Bytes

 
Last Updated: Saturday 04 July 2015

the good dose: As per a study by the US-based National Institute of Allergy and Infectious Diseases, a combination of three drugs -- didanosine, lamivudine and efavirenz -- given for a week as a single daily dose (followed by seven days of no treatment) is quite effective in controlling the AIDS virus. "Via this method, not only can the drug cost be reduced but drug-related toxicities can also be brought down. Our findings may have relevance for resource-poor countries," says Mark Dybul, who led the study.

deadly food: Baby food available in Europe, the US, South Korea and South Africa contains worrying levels of disease-causing microbes. These are the findings of a survey conducted by researchers from the UK-based Nottingham Trent University. The main concern was the presence of the bacterium Enterobacter sakazakii, which causes fatal outbreaks of meningitis among children. The bug has been found in powdered infant formula before, but this study is the first to detect it in dried infant food. The researchers analysed more than 200 samples of powdered infant formula, dried infant food and milk powder for the presence of a variety of bacteria. Eight out of 82 powdered infant formula samples tested contained stomach bacteria; so did 12 out of the 49 dried infant food samples studied.

hope for corals: Corals swap algae partners throughout their life to face ecodegradation. These are the findings of researchers from the US-based University at Buffalo. Under normal conditions, corals survive and thrive by having a 'symbiotic' relationship with the single-celled algae called zooxanthellae, which live inside them. As per the findings, during environmental stress, such as the ocean temperature rising, the corals tend to have more densities of those sub-species of zooxanthellae that can provide them with high levels of energy. The rapid 'symbiont reshuffling' is the key mechanism adapted by the corals to face any adverse changes.

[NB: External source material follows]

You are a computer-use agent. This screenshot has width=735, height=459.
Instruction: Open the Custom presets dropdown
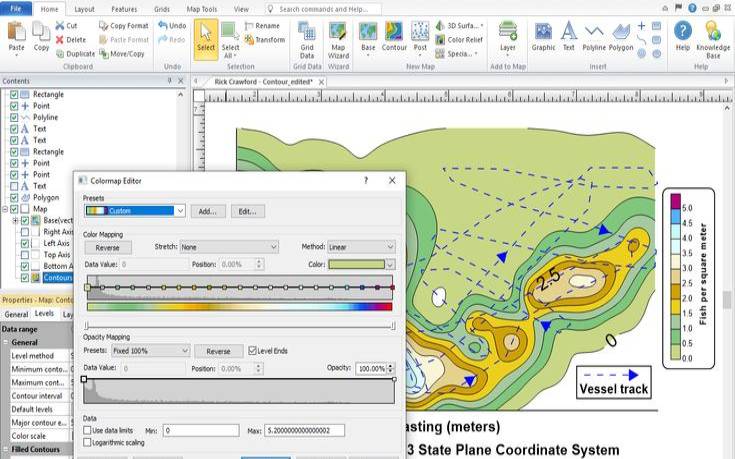pos(180,211)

more money, more weight: Obesity is also rampant among women in the developing countries, as per a research. Until now it was believed that the disease is mostly prevalent in the industrialised nations. Scientists from the US-based University of North Carolina and the University of Sao Paulo, Brazil, analysed 149,000 women from 37 countries, including Brazil, China and India. They found that poor and less educated women are most at risk. Moreover, the problem begins when a country's average per capita income is US $2,500 or more. Reason -- less labour-intensive work, cheaper food and a lack of awareness about the health risks.